Pengaduan tersebut kabarnya berpusat dari pemberitaan yang dimuat Gerbangindonesiatimur.com yang membahas terkait pemberitaan yang sebelumnya yang telah diterbitkan dengan judul : PT Wangxiang Nickel Indonesia Mengingkari Kesepakatan yang Tlah Dibuat secara bersama pada tgl (23 April 2025)
Tim kuasa hukum PT Wangxiang Nikel Indonesia menduga pemberitaan tersebut adalah Hoax, dan telah melakukan dugaan pelanggaran dan menurut perusahaan tersebut tidak akurat, tidak berimbang, atau merugikan nama baik
Menanggapi hal tersebut, Arieawan Arya Tihtah selaku Pemimpin Redaksi Gerbangindonesiatimur.com menyatakan, “Kami menerima pengaduan yang diajukan oleh kuasa hukum PT Wangxiang Nikel Indonesia melalui Dewan Pers,

Dokumentasi Istimewa Perjanjian Notulensi yang diIngkari Pt.Wangxian Nikel Indonesia
” Lebih lanjut menegaskan bahwa media Gerbangindonesiatimur.com hadir untuk memberikan informasi kepada masyarakat mengenai berbagai hal yang menjadi kepentingan publik, termasuk perkembangan sektor pertambangan nikel serta dampaknya terhadap masyarakat setempat dan lingkungan.

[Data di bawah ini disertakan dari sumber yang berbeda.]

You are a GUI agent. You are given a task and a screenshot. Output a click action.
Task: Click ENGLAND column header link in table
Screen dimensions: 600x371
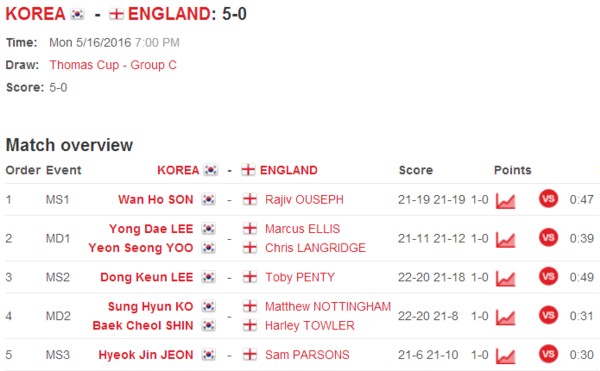[289, 170]

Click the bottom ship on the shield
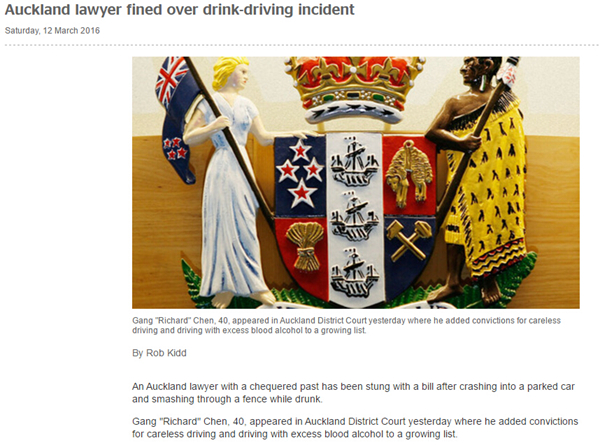[x=354, y=273]
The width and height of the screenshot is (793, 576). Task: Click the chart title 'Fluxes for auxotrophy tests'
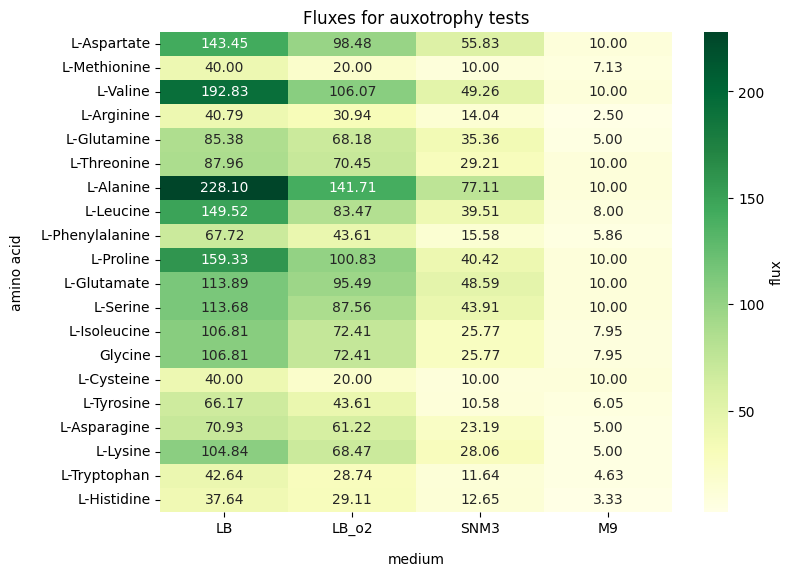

“Lanjut Pemimpin Redaksi mengenai poin-poin khusus yang diangkat dalam pemberitaan pengaduan. Ini,” kami menjawab kekhawatiran yang diangkat oleh PT Wangxiang,” Bahwasanya,
Kami berpegang teguh pada keakuratan pelaporan warga beserta kuasa hukumnya ,”Berdasarkan pada sumber yang dapat diverifikasi dan informasi yang dikumpulkan melalui penyelidikan menyeluruh termasuk Ke 7 Orang warga lele yang telah memberi keterangan, terkait pembahasan penyelesaian lahan mereka yang hingga saat ini belum teralisasikan, Oleh Perusahaan
Manajemen Gerbangindonesiatimur.com menegaskan kembali komitmennya terhadap jurnalisme yang bertanggung jawab dan prinsip cover both sides dalam pelaporannya.,” Kami selalu berupaya untuk mendapatkan komentar sebelum terpublikasi, akan tetapi pihak dari pihak perusahaan menghindari pertemuan pertemuan perwakilan warga baik kuasa hukum maupun dari media,
Kami menyatakan siap dalam kesediaan untuk terlibat dalam dialog yang konstruktif dengan PT Wangxiang Nikel Indonesia untuk mengklarifikasi kesalahpahaman dan memastikan representasi yang adil dan akurat dari kegiatan perusahaan.termasuk dalam pembahasan penyelasaian pembayaran lahan (7) tujuh Orang warga lele

Dewan Pers diharapkan mengkaji pengaduan tersebut dan melakukan proses mediasi antara Gerbangindonesiatimur.com dan PT Wangxiang Nikel Indonesia. Hasil dari proses ini akan menentukan apakah portal berita tersebut melanggar kode etik jurnalistik dalam peliputannya.
Situasi ini menggarisbawahi pentingnya menjaga transparansi dan akuntabilitas dalam lanskap media, serta peran penting Dewan Pers dalam memediasi perselisihan dan menegakkan standar etika dalam jurnalisme.
“Kami yakin bahwa Dewan Pers akan melakukan penilaian yang adil terhadap kasus ini dan berkomitmen untuk belajar dari pengalaman ini untuk lebih meningkatkan praktik jurnalistik kami.